C9orf72 Repeat Expansion Initially Presenting as Late-Onset Bipolar Disorder With Psychosis.

INTRODUCTION

C9orf72 expansion is the most common genetic abnormality in behavioral variant frontotemporal dementia (bvFTD) and amyotrophic lateral sclerosis. Although psychiatric prodromes are common in C9orf72 expansion carriers, there are only scattered reported cases of primary psychiatric disorders, such as bipolar disorder, diagnosed at disease onset. Moreover, C9orf72 carrier status is rarely identified in bipolar disorder genetic studies.

CASE REPORT

A 51-year-old, right-handed woman with 16 years of education presented for evaluation of long-standing cognitive and behavioral change.
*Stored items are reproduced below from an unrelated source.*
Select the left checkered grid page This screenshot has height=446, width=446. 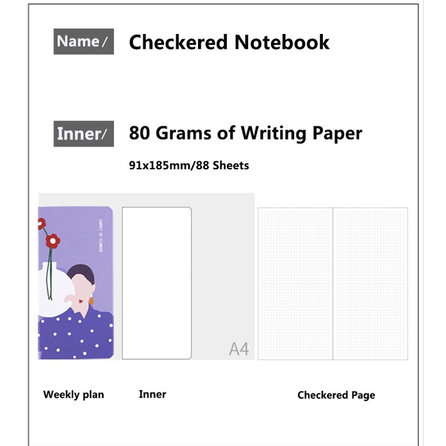pyautogui.click(x=295, y=283)
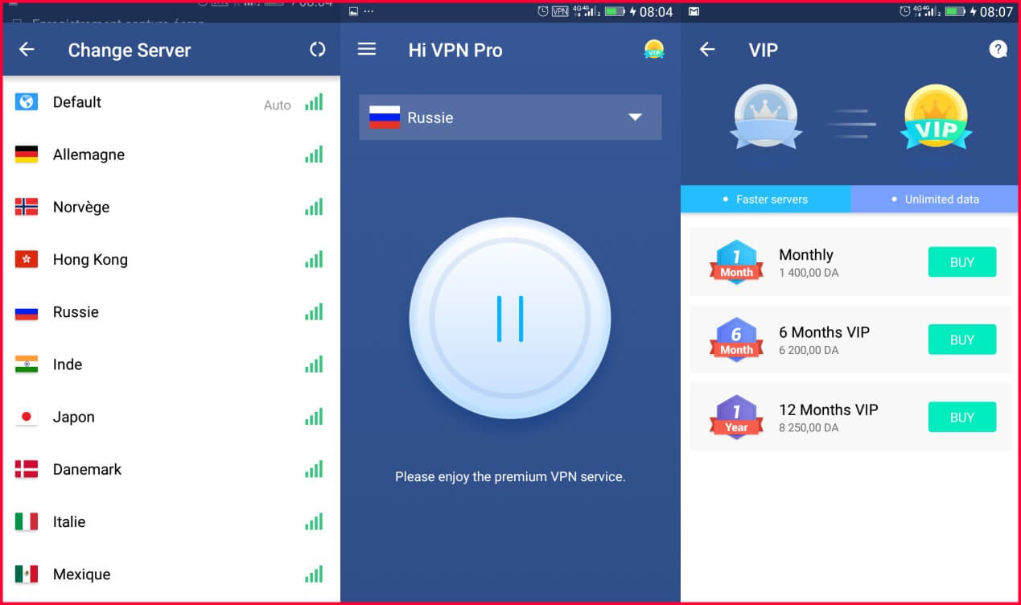Click the 1 Month badge icon

tap(735, 261)
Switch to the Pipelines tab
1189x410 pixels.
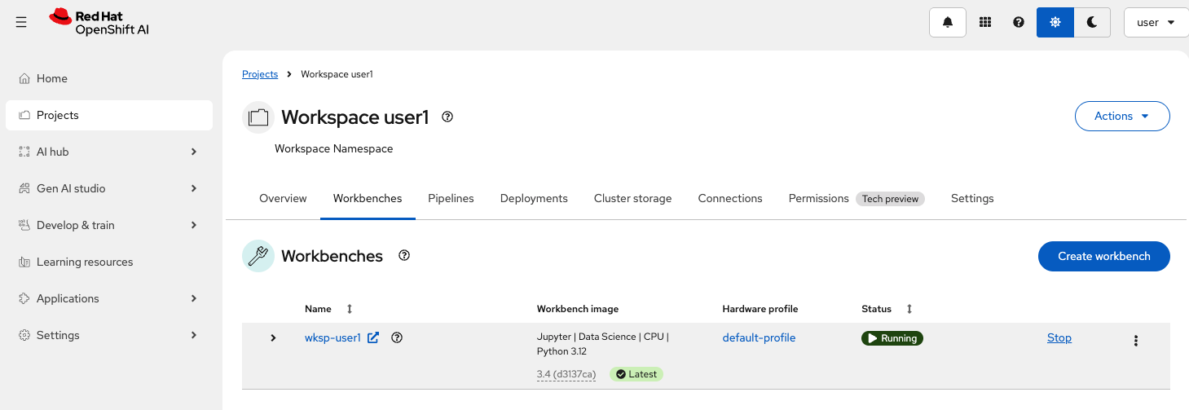tap(451, 198)
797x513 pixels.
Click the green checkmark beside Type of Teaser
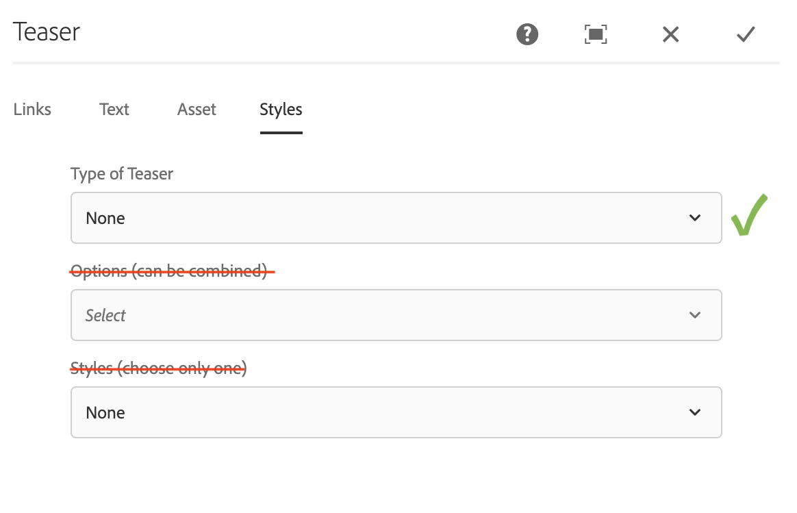point(748,216)
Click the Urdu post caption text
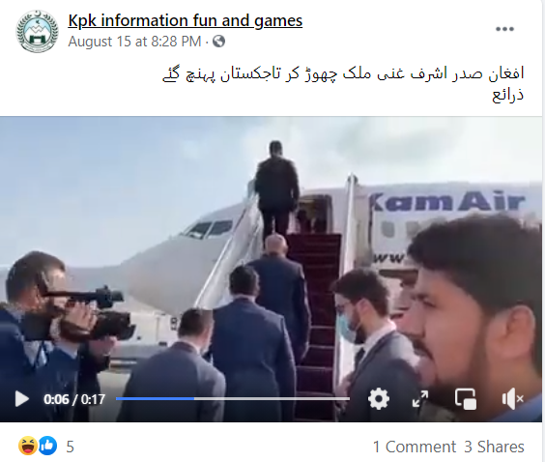The image size is (545, 462). click(343, 83)
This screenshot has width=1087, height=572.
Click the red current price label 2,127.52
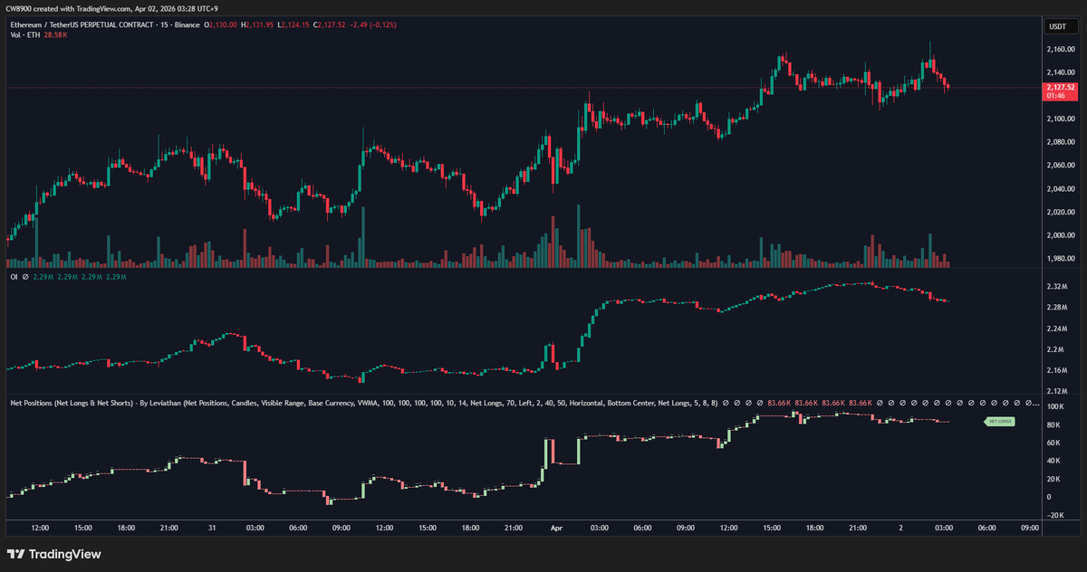(x=1059, y=88)
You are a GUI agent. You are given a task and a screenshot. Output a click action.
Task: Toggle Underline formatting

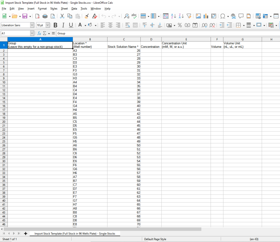click(71, 25)
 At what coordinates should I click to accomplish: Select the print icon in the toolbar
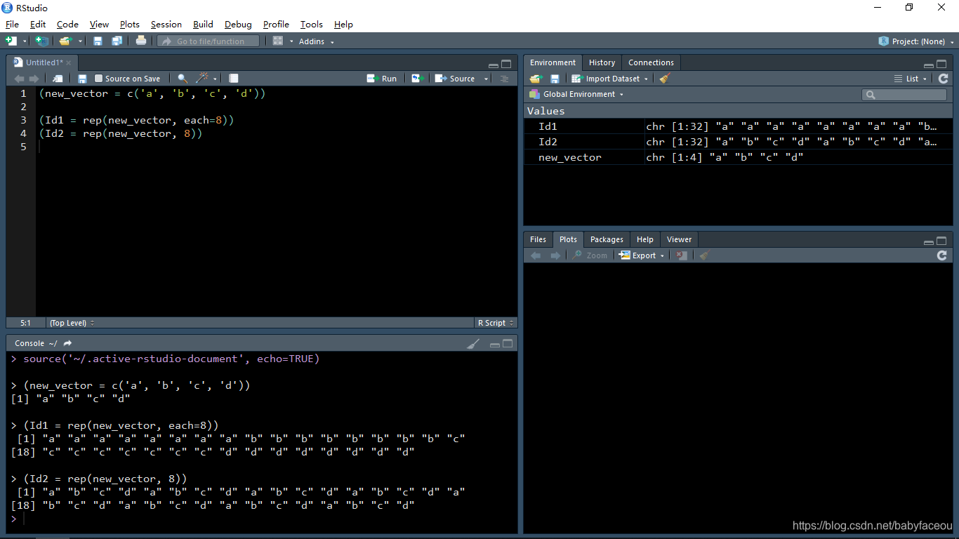[x=140, y=41]
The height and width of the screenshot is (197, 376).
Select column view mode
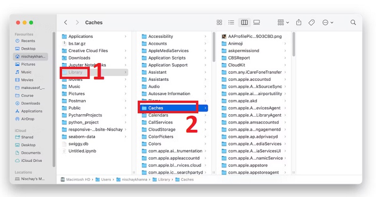pos(244,23)
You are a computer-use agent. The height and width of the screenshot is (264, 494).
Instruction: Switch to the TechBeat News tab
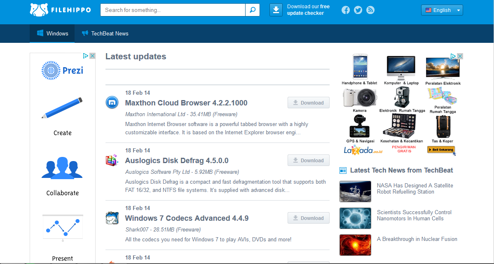[105, 33]
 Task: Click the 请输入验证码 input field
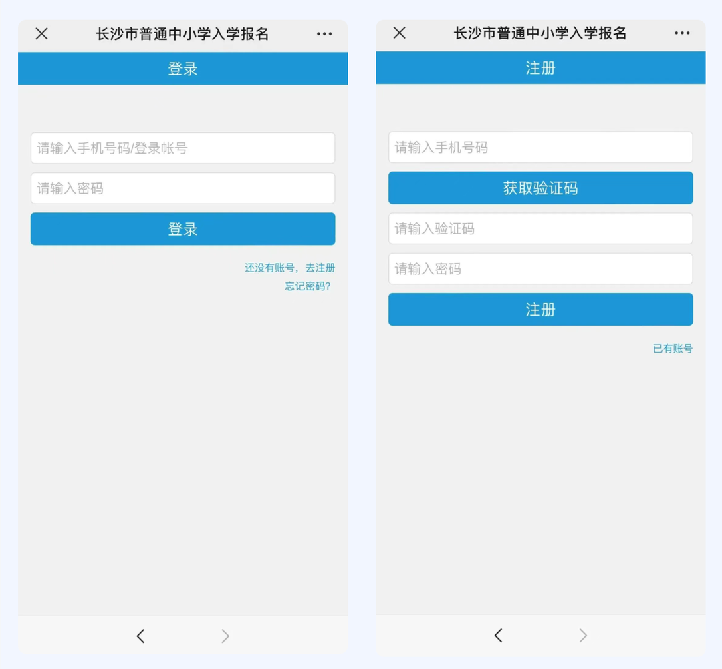[x=540, y=229]
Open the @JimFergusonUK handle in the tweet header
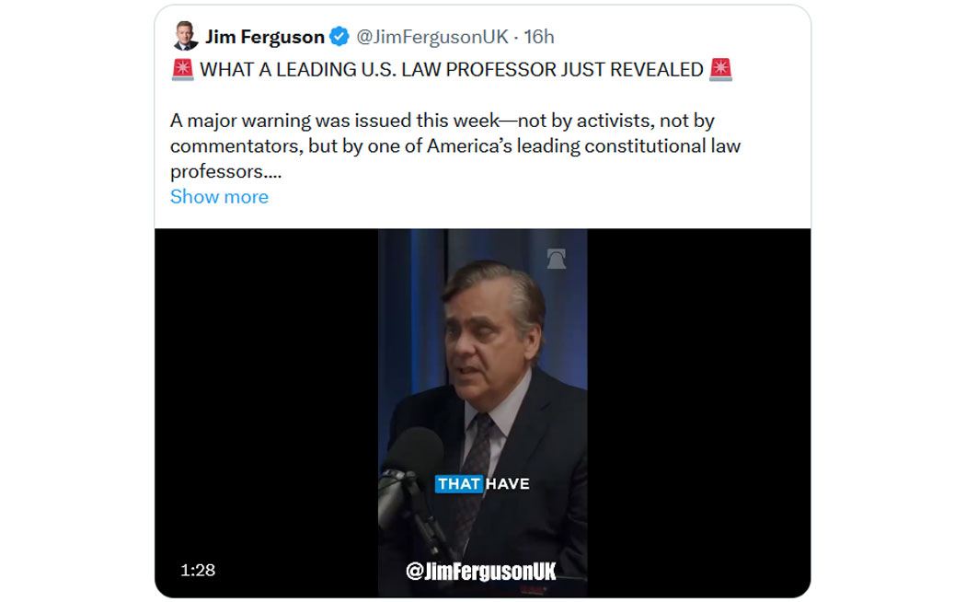The height and width of the screenshot is (602, 966). (431, 37)
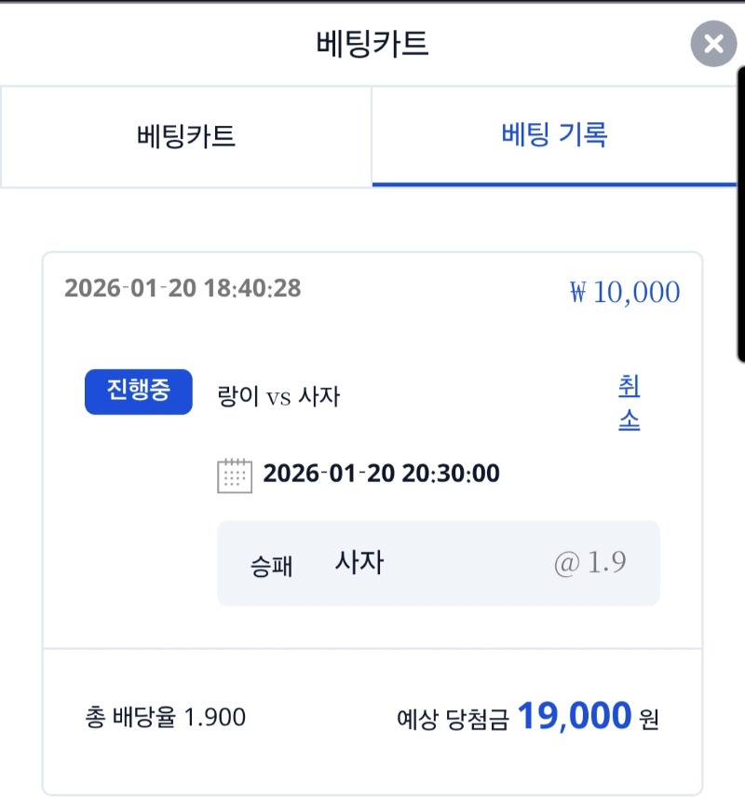Click the 총 배당율 1.900 text
Screen dimensions: 745x798
click(165, 717)
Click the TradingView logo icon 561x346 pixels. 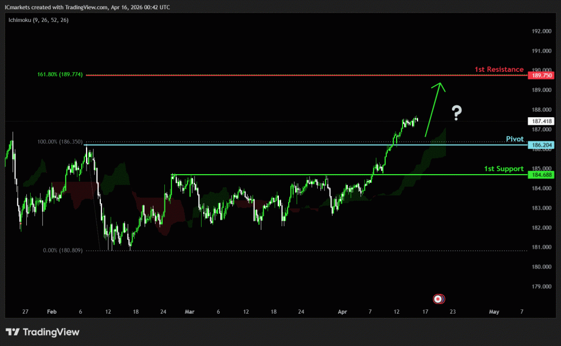[x=13, y=332]
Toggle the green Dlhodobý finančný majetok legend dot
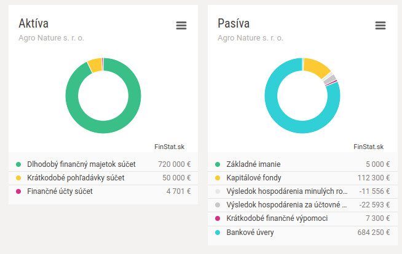 [x=18, y=164]
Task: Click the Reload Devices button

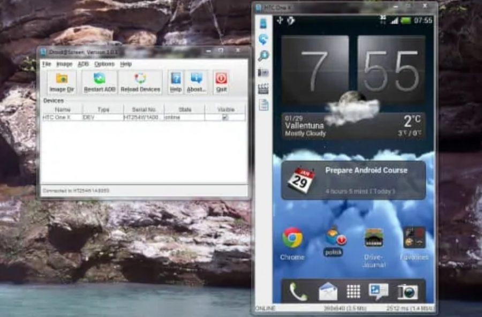Action: tap(141, 82)
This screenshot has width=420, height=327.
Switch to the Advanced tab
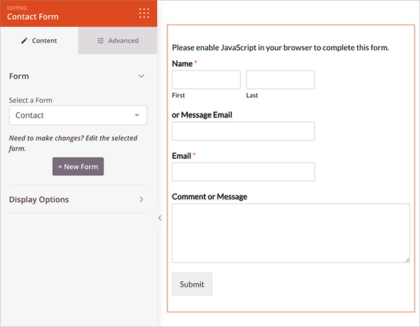118,41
She initially displayed symptoms of mania and florid, multimodal psychotic symptoms at age 39. Her bipolar disorder symptoms were initially responsive to medication; however, she later developed executive dysfunction and behavioral symptoms consistent with bvFTD. She became progressively nonverbal, and her limited speech was notable for speech apraxia. At the time of presentation, she demonstrated cortical sensory deficit, ideomotor and oral-buccal apraxia, and unstable gait. Neuroimaging revealed diffuse brain atrophy. Postmortem histopathological evaluation revealed frontotemporal lobar degeneration with TDP-43 inclusions, type B, and genetic study identified C9orf72 expansion. A detailed review of family history found a strong paternal history of bipolar disorder and substance use disorder.

CONCLUSIONS

We describe a rare case of C9orf72 expansion initially characterized by late-onset bipolar disorder and florid, multimodal psychotic symptoms, followed years later by bvFTD diagnosis. This report emphasizes the importance of completing a neurological examination, obtaining a detailed family history, and pursuing genetic screening to distinguish between primary psychiatric disorder and bvFTD in individuals who meet the criteria for late-onset bipolar disorder.